* START Excerpt to read *

Let's get pedantic, because there are differences that can actually affect your code's behavior. Much of the following is taken from comments made to an "Old New Thing" article.

Sometimes the memory returned by the new operator will be initialized, and sometimes it won't depending on whether the type you're newing up is a POD (plain old data), or if it's a class that contains POD members and is using a compiler-generated default constructor.

  • In C++1998 there are 2 types of initialization: zero and default
  • In C++2003 a 3rd type of initialization, value initialization was added.

Assume:

struct A { int m; }; // POD
struct B { ~B(); int m; }; // non-POD, compiler generated default ctor
struct C { C() : m() {}; ~C(); int m; }; // non-POD, default-initialising m

In a C++98 compiler, the following should occur:

  • new A - indeterminate value
  • new A() - zero-initialize

  • new B - default construct (B::m is uninitialized)

* END Excerpt to read *
* START Records supplied *

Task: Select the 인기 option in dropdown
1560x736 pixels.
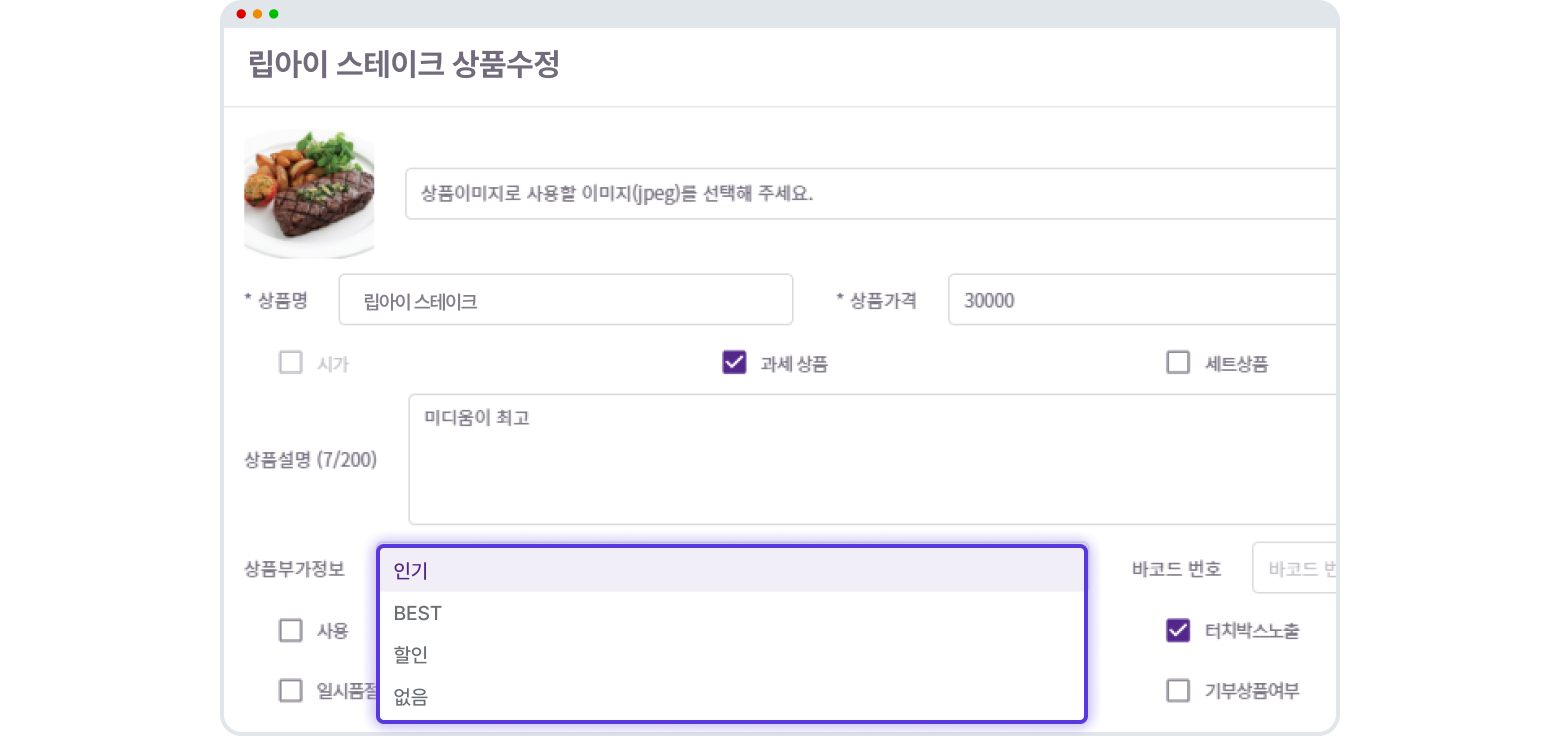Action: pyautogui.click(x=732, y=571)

* END Records supplied *
* START Records supplied *

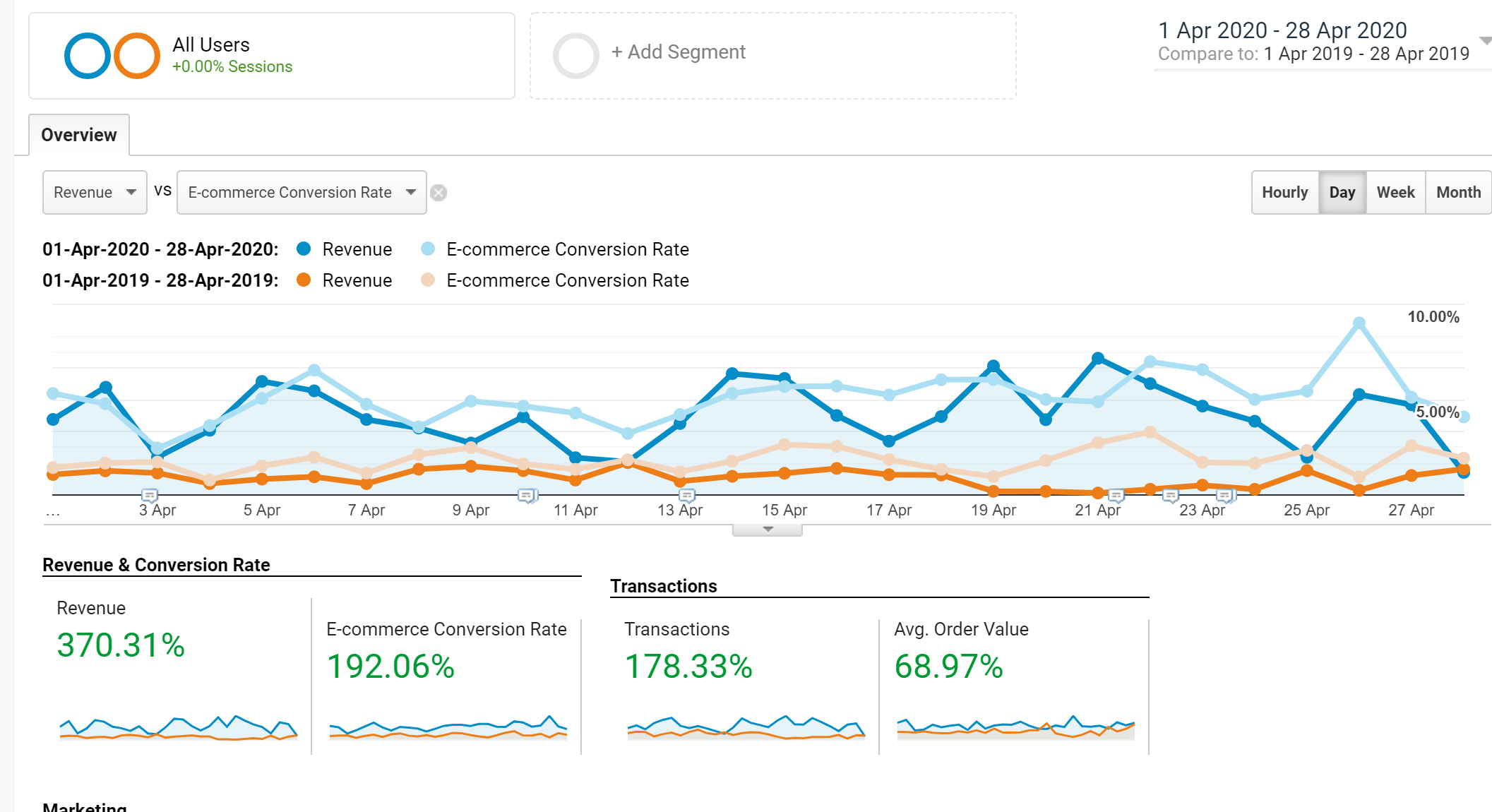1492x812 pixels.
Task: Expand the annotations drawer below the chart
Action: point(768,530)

* END Records supplied *
* START Records supplied *

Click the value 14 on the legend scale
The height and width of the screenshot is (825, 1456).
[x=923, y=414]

* END Records supplied *

Written task: Copy out the full passage on initialization with the C++ new operator, unchanged and in order.

Complete response:
Let's get pedantic, because there are differences that can actually affect your code's behavior. Much of the following is taken from comments made to an "Old New Thing" article.

Sometimes the memory returned by the new operator will be initialized, and sometimes it won't depending on whether the type you're newing up is a POD (plain old data), or if it's a class that contains POD members and is using a compiler-generated default constructor.

  • In C++1998 there are 2 types of initialization: zero and default
  • In C++2003 a 3rd type of initialization, value initialization was added.

Assume:

struct A { int m; }; // POD
struct B { ~B(); int m; }; // non-POD, compiler generated default ctor
struct C { C() : m() {}; ~C(); int m; }; // non-POD, default-initialising m

In a C++98 compiler, the following should occur:

  • new A - indeterminate value
  • new A() - zero-initialize

  • new B - default construct (B::m is uninitialized)